BancNet (also spelled Bancnet) is a Philippine-based interbank network connecting the ATM networks of local and offshore banks, and the country's single interbank network in the Philippines in terms of the number of member banks and annual transactions.  Due to its status as the country's single ATM switch operator, it is designated by the Bangko Sentral ng Pilipinas (BSP) as the country's national ATM network.

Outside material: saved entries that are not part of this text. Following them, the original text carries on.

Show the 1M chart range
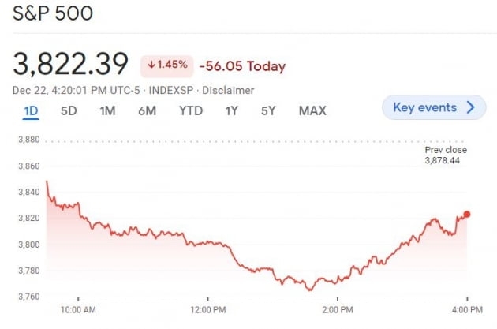 107,110
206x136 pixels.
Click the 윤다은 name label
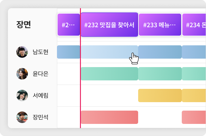(x=41, y=74)
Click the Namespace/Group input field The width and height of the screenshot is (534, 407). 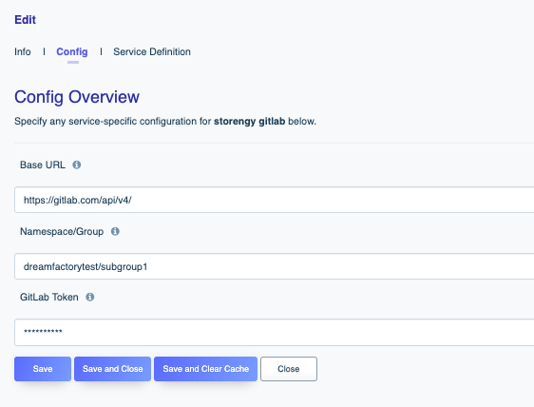[x=275, y=266]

BancNet is also the exclusive gateway of China's UnionPay, allowing access to the nearly 1 billion ATM cardholders from China. BancNet is allied with global payment brand JCB International. Through this alliance, JCB cardholders can make cash advances at participating BancNet member ATMs nationwide.
Bancnet interconnects with international card networks Diners Club, Discover, KFTC, Mastercard, and Visa.
 
BancNet serves more than 41 million ATM cardholders of its 124 members and affiliates with over 21,000 ATMs and more than 304,000 POS terminals.

In 2008, Expressnet outsourced its ATM operations to BancNet. On January 30, 2015, BancNet and MegaLink announced their merger and will retain itself as its brand. With this and having no more competition, BancNet has become the Philippines' single ATM switch and major cashless transactions and payments network operator.

History
BancNet was founded on July 17, 1990, as the Philippines' second ATM consortium when the ATMs of eight banks, PCI Bank (later Equitable PCI Bank, now Banco de Oro), Security Bank, Chinabank, RCBC, Allied Bank (now part of PNB), Metrobank, International Exchange Bank (now part of UnionBank) and CityTrust Banking Corp. (now part of BPI) formed BancNet. Other members have since joined.

In 1994, BancNet introduced the a point-of-sale system to serve the retail payment requirements of cardholders. In 1997, BancNet started offering website hosting, email and surfing services to member banks at affordable rates.

In 2002, BancNet started its online banking and payment gateway system.

It was during the anniversary business forum of 2002 that BancNet introduced Interbank Funds Transfer, reportedly the first consortium-run automated transfer facility in the region. The product allows real-time, online transfer of money among the members of BancNet using either the payment gateway, the ATM or a cardholder's cellular phone.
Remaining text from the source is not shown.